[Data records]
= Beginning of Section =

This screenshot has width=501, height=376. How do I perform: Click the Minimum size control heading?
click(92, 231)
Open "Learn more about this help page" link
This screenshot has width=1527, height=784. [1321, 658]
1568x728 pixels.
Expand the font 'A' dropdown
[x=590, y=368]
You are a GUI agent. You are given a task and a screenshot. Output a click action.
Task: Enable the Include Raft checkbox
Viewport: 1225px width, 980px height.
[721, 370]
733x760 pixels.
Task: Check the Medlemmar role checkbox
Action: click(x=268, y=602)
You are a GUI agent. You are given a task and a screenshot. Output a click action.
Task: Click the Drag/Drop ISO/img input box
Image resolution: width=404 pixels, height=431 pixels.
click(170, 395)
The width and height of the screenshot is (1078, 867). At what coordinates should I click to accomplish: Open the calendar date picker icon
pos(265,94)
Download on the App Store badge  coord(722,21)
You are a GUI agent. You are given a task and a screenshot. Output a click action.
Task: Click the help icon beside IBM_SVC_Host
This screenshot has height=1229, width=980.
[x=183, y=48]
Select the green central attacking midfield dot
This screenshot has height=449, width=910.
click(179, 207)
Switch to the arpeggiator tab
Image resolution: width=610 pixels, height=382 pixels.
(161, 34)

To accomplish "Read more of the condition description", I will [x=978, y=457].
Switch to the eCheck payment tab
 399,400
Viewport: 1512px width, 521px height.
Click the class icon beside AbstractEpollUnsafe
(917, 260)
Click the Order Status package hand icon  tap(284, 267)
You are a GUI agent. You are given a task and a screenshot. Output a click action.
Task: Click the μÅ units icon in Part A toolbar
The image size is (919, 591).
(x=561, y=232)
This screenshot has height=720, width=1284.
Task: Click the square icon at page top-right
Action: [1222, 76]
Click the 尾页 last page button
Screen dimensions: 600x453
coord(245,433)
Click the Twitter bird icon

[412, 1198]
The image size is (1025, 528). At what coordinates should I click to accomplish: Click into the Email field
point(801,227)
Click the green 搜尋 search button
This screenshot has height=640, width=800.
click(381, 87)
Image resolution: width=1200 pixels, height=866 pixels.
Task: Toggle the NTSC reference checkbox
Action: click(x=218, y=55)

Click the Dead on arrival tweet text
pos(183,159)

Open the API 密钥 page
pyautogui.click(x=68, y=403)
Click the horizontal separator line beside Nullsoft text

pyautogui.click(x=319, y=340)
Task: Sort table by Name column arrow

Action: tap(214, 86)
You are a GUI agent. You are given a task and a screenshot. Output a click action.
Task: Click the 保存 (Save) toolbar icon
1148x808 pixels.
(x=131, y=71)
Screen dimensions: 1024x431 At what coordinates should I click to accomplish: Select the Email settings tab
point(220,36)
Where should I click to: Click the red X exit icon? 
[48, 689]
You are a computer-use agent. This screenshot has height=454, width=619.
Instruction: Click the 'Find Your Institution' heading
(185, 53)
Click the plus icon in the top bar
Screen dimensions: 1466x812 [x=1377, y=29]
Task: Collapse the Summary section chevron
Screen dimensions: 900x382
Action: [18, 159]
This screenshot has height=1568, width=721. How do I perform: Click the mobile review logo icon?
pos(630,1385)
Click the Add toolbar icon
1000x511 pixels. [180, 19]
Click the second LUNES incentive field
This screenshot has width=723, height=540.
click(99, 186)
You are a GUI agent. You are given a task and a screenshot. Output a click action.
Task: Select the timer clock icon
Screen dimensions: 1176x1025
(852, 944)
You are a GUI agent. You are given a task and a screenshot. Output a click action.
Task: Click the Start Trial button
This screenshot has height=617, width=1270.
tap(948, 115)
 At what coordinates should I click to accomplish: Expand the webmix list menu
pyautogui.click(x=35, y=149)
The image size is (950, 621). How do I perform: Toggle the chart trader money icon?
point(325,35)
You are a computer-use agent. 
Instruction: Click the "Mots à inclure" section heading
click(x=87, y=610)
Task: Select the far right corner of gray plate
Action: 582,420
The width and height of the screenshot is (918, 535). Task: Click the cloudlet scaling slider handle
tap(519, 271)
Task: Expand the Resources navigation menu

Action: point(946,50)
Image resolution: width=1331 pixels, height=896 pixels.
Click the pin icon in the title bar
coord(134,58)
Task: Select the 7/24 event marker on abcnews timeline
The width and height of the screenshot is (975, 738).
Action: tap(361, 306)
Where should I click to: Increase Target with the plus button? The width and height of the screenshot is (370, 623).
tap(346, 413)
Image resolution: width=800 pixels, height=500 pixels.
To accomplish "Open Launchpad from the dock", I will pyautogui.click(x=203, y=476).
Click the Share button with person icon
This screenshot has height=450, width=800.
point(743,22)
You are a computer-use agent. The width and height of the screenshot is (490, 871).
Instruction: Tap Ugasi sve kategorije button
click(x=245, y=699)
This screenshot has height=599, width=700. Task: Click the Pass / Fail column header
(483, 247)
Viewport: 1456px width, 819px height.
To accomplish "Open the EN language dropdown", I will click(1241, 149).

= End of Section =

An exact repetition of the data above is all that is needed.

This screenshot has width=501, height=376. How do I perform: Click the Minimum size control heading?
click(92, 231)
Open "Learn more about this help page" link
This screenshot has width=1527, height=784. [1321, 658]
1568x728 pixels.
Expand the font 'A' dropdown
[x=590, y=368]
You are a GUI agent. You are given a task and a screenshot. Output a click action.
Task: Enable the Include Raft checkbox
Viewport: 1225px width, 980px height.
[721, 370]
733x760 pixels.
Task: Check the Medlemmar role checkbox
Action: click(x=268, y=602)
You are a GUI agent. You are given a task and a screenshot. Output a click action.
Task: Click the Drag/Drop ISO/img input box
Image resolution: width=404 pixels, height=431 pixels.
click(170, 395)
The width and height of the screenshot is (1078, 867). At what coordinates should I click to accomplish: Open the calendar date picker icon
pos(265,94)
Download on the App Store badge  coord(722,21)
You are a GUI agent. You are given a task and a screenshot. Output a click action.
Task: Click the help icon beside IBM_SVC_Host
This screenshot has height=1229, width=980.
[x=183, y=48]
Select the green central attacking midfield dot
This screenshot has height=449, width=910.
click(179, 207)
Switch to the arpeggiator tab
Image resolution: width=610 pixels, height=382 pixels.
(161, 34)

To accomplish "Read more of the condition description", I will [x=978, y=457].
Switch to the eCheck payment tab
 399,400
Viewport: 1512px width, 521px height.
Click the class icon beside AbstractEpollUnsafe
(917, 260)
Click the Order Status package hand icon  tap(284, 267)
You are a GUI agent. You are given a task and a screenshot. Output a click action.
Task: Click the μÅ units icon in Part A toolbar
The image size is (919, 591).
(x=561, y=232)
This screenshot has height=720, width=1284.
Task: Click the square icon at page top-right
Action: [1222, 76]
Click the 尾页 last page button
Screen dimensions: 600x453
coord(245,433)
Click the Twitter bird icon

[412, 1198]
The image size is (1025, 528). At what coordinates should I click to accomplish: Click into the Email field
point(801,227)
Click the green 搜尋 search button
This screenshot has height=640, width=800.
click(381, 87)
Image resolution: width=1200 pixels, height=866 pixels.
Task: Toggle the NTSC reference checkbox
Action: click(x=218, y=55)

Click the Dead on arrival tweet text
pos(183,159)

Open the API 密钥 page
pyautogui.click(x=68, y=403)
Click the horizontal separator line beside Nullsoft text

pyautogui.click(x=319, y=340)
Task: Sort table by Name column arrow

Action: tap(214, 86)
You are a GUI agent. You are given a task and a screenshot. Output a click action.
Task: Click the 保存 (Save) toolbar icon
1148x808 pixels.
(x=131, y=71)
Screen dimensions: 1024x431 At what coordinates should I click to accomplish: Select the Email settings tab
point(220,36)
Where should I click to: Click the red X exit icon? 
[48, 689]
You are a computer-use agent. This screenshot has height=454, width=619.
Instruction: Click the 'Find Your Institution' heading
(185, 53)
Click the plus icon in the top bar
Screen dimensions: 1466x812 [x=1377, y=29]
Task: Collapse the Summary section chevron
Screen dimensions: 900x382
Action: [18, 159]
This screenshot has height=1568, width=721. How do I perform: Click the mobile review logo icon?
pos(630,1385)
Click the Add toolbar icon
1000x511 pixels. [180, 19]
Click the second LUNES incentive field
This screenshot has width=723, height=540.
click(99, 186)
You are a GUI agent. You are given a task and a screenshot. Output a click action.
Task: Select the timer clock icon
Screen dimensions: 1176x1025
(852, 944)
You are a GUI agent. You are given a task and a screenshot. Output a click action.
Task: Click the Start Trial button
This screenshot has height=617, width=1270.
tap(948, 115)
 At what coordinates should I click to accomplish: Expand the webmix list menu
pyautogui.click(x=35, y=149)
The image size is (950, 621). How do I perform: Toggle the chart trader money icon?
point(325,35)
You are a computer-use agent. 
Instruction: Click the "Mots à inclure" section heading
click(x=87, y=610)
Task: Select the far right corner of gray plate
Action: 582,420
The width and height of the screenshot is (918, 535). Task: Click the cloudlet scaling slider handle
tap(519, 271)
Task: Expand the Resources navigation menu

Action: point(946,50)
Image resolution: width=1331 pixels, height=896 pixels.
Click the pin icon in the title bar
coord(134,58)
Task: Select the 7/24 event marker on abcnews timeline
The width and height of the screenshot is (975, 738).
Action: tap(361, 306)
Where should I click to: Increase Target with the plus button? The width and height of the screenshot is (370, 623).
tap(346, 413)
Image resolution: width=800 pixels, height=500 pixels.
To accomplish "Open Launchpad from the dock", I will pyautogui.click(x=203, y=476).
Click the Share button with person icon
This screenshot has height=450, width=800.
point(743,22)
You are a computer-use agent. The width and height of the screenshot is (490, 871).
Instruction: Tap Ugasi sve kategorije button
click(x=245, y=699)
This screenshot has height=599, width=700. Task: Click the Pass / Fail column header
(483, 247)
Viewport: 1456px width, 819px height.
To accomplish "Open the EN language dropdown", I will click(1241, 149).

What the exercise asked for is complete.